Student Athletic Trainers Ellie Nelson, Sarra Karas, MaKenna Puskar, and Ashley Rice pose with Mr. Mesich, and Mrs. and Mr. Snowberger in honor of National Trainers Month (Norwin Athletics)

 “The athletic trainers are members of our team just like our players and coaches,” said varsity football coach Mr. Brozeski. “They take tremendous pride in their work and go above and beyond to help not only the players on the football team but all Norwin student athletes they work with. We are very fortunate to have such a great group of athletic trainers.”

     It doesn’t take long for their work to make an impact on someone; Matt Calas, an intern from Chatham University, has only been working with Mr. and Mrs. Snowberger for a couple of months, but already, he can see that something special is happening here. 

     “I’d say that my experience has been fantastic,” said Calas. “They made me feel welcomed, and they have pushed me and taught me how to be a better athletic trainer. As much as doing rehab sometimes sucks, they make it enjoyable. They are always smiling under the masks even though they may have twenty other things going on. I have thoroughly enjoyed my time at Norwin and was given a great insight into what it’s like to be a high school athletic trainer.”

     When it comes down to it, though, the people who are most thankful are the students they have helped along the way. They may be one of thousands, but each and every one of them is eager to share their praise of Norwin’s athletic training staff.

“The athletic trainers are members of our team just like our players and coaches. They take tremendous pride in their work.”

— Coach David Brozeski

     “Angie and Dave are great,” said senior Kennedy Soliday. “I’ve played soccer the past four years and they have no doubt gotten me through it. I’m so grateful to have them for high school athletics. Going to the trainers is a burden for some but I loved it. They aren’t just athletic trainers to me. They’re the best people to talk to and I’ll really miss them when I go to college.”

     We can’t predict the future, and we don’t know how long the Snowbergers will be here.
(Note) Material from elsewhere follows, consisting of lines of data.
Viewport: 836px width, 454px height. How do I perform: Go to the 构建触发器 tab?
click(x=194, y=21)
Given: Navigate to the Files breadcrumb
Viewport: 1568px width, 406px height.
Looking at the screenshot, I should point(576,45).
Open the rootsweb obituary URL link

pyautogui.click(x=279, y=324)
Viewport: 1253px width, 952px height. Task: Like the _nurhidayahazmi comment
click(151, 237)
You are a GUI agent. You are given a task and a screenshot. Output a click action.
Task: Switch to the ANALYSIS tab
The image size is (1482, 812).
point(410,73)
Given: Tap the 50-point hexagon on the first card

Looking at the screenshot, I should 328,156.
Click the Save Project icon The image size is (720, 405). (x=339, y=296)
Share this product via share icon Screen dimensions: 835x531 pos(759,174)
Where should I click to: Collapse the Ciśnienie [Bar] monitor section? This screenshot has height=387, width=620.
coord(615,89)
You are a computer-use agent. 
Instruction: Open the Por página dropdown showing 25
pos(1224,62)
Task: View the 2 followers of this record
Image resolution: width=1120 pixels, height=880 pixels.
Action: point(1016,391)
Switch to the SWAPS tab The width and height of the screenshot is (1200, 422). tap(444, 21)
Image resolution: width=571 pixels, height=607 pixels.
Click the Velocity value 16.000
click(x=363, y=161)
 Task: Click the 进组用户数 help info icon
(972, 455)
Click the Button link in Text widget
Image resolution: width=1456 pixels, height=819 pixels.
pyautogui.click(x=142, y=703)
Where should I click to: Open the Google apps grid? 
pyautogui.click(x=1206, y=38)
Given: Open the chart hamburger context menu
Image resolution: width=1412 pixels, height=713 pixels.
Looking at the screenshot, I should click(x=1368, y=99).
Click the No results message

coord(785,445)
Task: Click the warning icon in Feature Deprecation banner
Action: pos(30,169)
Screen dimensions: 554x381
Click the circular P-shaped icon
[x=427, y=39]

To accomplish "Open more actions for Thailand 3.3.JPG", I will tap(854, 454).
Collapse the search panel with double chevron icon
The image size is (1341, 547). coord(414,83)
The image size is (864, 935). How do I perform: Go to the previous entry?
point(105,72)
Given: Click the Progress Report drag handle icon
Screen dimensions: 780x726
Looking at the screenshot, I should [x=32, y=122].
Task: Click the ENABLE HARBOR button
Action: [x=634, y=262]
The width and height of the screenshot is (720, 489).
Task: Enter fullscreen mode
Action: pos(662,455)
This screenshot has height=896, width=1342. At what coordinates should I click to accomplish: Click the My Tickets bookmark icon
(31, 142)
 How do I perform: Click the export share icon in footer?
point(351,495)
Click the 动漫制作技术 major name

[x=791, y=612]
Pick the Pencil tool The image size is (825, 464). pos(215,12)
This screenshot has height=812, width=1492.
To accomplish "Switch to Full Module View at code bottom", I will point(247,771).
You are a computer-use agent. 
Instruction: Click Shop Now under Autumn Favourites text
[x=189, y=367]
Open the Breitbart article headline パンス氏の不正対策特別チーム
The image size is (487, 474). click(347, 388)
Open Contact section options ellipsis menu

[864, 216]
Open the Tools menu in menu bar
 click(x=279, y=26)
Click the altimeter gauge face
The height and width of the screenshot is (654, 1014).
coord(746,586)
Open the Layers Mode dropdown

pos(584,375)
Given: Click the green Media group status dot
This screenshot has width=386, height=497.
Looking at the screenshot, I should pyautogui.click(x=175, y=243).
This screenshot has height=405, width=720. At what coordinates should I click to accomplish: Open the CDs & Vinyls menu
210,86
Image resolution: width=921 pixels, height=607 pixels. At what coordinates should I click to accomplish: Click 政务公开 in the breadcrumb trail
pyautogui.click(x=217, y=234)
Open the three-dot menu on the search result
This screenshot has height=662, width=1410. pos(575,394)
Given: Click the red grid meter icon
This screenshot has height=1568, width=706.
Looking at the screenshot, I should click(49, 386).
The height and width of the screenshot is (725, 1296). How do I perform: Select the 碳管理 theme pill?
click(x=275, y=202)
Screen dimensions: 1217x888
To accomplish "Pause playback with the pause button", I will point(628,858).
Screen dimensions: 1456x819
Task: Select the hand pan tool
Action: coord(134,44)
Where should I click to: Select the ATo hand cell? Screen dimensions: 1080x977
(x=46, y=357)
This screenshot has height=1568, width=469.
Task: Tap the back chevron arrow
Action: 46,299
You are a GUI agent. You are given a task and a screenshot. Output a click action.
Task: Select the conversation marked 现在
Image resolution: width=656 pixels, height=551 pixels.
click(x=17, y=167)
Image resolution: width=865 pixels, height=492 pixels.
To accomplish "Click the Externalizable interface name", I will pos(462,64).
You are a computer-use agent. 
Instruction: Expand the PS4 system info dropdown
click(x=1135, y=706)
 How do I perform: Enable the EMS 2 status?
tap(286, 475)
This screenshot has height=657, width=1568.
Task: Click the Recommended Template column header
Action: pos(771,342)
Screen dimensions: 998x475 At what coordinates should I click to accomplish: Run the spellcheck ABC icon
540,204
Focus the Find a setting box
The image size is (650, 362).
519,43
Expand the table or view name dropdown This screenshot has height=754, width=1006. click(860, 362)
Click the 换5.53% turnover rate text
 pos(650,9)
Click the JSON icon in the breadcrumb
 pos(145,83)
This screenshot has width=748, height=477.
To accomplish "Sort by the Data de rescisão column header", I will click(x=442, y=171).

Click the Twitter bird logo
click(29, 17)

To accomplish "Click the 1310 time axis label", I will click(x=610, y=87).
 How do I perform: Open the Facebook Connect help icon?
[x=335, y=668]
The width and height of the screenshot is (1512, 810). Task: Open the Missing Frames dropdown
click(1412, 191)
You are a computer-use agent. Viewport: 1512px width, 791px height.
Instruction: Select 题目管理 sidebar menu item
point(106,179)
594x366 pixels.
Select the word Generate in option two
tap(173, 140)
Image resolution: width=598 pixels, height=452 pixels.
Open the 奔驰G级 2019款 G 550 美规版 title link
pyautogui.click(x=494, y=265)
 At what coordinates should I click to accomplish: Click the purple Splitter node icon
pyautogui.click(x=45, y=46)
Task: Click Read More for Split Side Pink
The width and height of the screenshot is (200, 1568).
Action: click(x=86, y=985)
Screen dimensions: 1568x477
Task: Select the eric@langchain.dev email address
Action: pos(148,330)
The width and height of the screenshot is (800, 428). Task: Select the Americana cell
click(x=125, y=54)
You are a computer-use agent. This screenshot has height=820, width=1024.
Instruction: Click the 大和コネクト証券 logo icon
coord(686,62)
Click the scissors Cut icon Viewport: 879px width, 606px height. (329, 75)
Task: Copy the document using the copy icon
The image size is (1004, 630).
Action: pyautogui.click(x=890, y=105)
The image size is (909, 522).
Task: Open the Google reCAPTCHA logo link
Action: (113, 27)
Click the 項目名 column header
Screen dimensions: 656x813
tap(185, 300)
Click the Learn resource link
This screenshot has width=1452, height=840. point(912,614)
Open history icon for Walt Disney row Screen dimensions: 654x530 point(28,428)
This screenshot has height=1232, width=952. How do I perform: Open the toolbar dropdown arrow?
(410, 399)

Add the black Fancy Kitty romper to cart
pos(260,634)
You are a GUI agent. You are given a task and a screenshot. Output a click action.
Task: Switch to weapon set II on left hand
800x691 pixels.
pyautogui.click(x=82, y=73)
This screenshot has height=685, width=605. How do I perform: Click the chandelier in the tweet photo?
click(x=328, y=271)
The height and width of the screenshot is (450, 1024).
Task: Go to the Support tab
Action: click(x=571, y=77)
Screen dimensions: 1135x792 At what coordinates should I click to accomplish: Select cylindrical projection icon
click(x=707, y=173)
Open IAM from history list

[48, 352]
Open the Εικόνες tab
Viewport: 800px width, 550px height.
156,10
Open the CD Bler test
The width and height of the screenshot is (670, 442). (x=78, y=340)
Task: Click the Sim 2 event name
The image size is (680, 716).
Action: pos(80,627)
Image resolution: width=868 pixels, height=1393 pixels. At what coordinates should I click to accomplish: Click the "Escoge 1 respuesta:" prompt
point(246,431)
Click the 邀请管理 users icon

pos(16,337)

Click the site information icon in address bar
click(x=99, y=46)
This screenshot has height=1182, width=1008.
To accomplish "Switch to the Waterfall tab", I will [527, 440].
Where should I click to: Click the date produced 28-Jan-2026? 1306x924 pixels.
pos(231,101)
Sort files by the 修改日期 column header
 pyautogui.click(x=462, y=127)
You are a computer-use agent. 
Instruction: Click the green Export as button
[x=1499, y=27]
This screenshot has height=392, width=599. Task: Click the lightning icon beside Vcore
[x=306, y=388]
On behalf of everyone in the Norwin Athletics community, though, let’s hope it’s for a long time.

“I am a big believer as a coach in preaching about the importance of FAMILY,” said assistant track and head cross country coach Brian Fleckenstein.  “The Snowbergers treat all of their athletes like their family.  They are a part of the Norwin athletic family and part of what makes Norwin such a special place to coach.”